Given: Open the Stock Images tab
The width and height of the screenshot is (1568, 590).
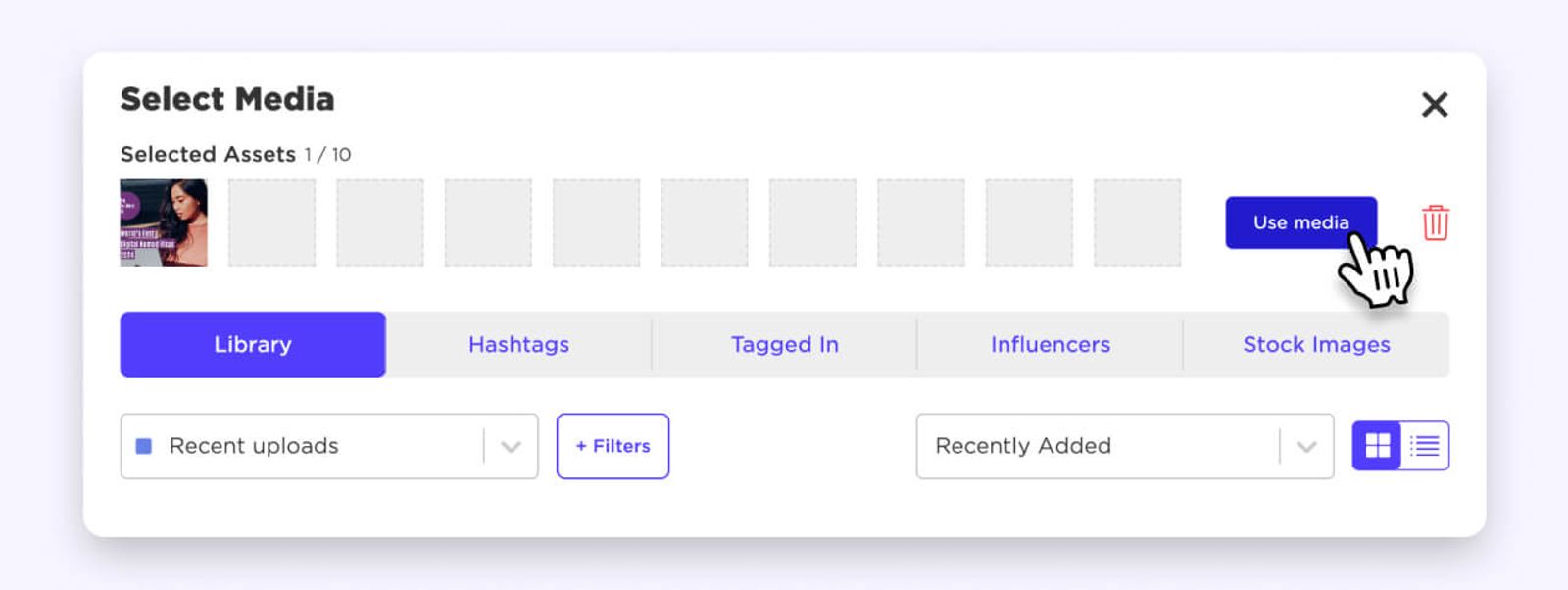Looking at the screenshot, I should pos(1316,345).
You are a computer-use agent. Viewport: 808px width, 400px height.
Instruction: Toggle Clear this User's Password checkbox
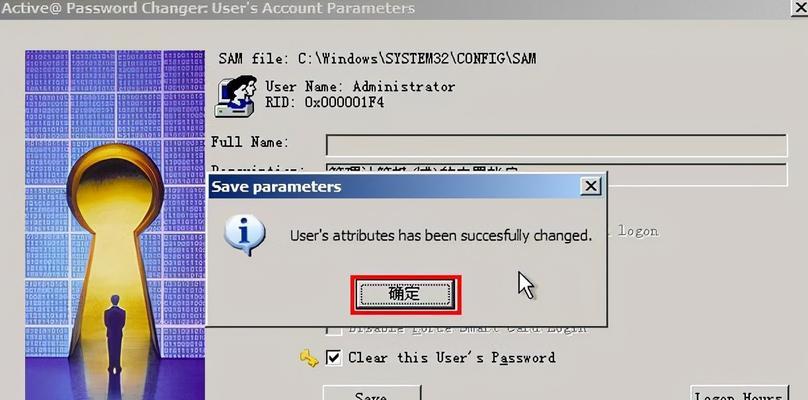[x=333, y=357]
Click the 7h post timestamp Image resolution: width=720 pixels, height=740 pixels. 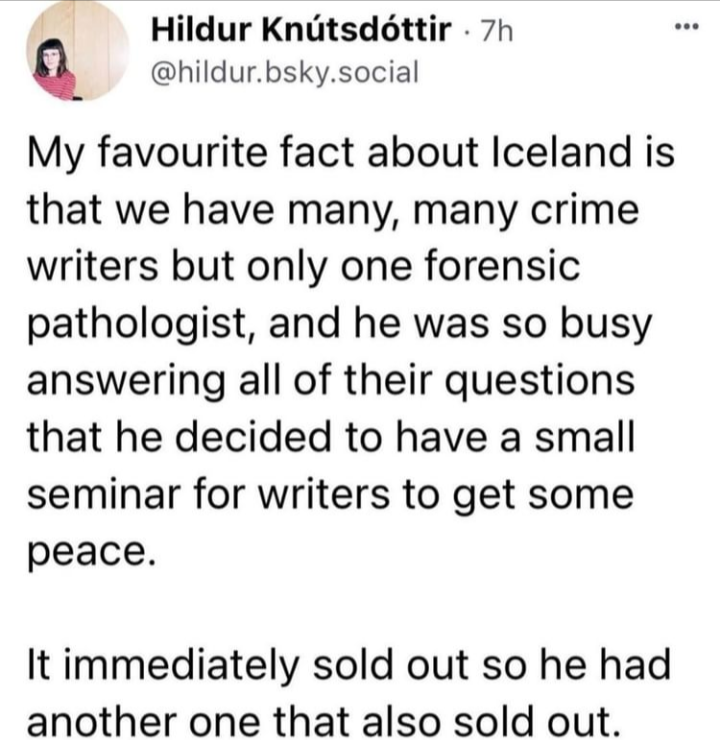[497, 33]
==============================
_THE EXERCISE_: Can you print the rows word for word, from the first line through the line containing "[x=333, y=357]", both included, and leave out the pictures?

_TASK ANSWER_:
Given: Open the Stock Images tab
The width and height of the screenshot is (1568, 590).
Looking at the screenshot, I should pos(1316,345).
You are a computer-use agent. Viewport: 808px width, 400px height.
Instruction: Toggle Clear this User's Password checkbox
[x=333, y=357]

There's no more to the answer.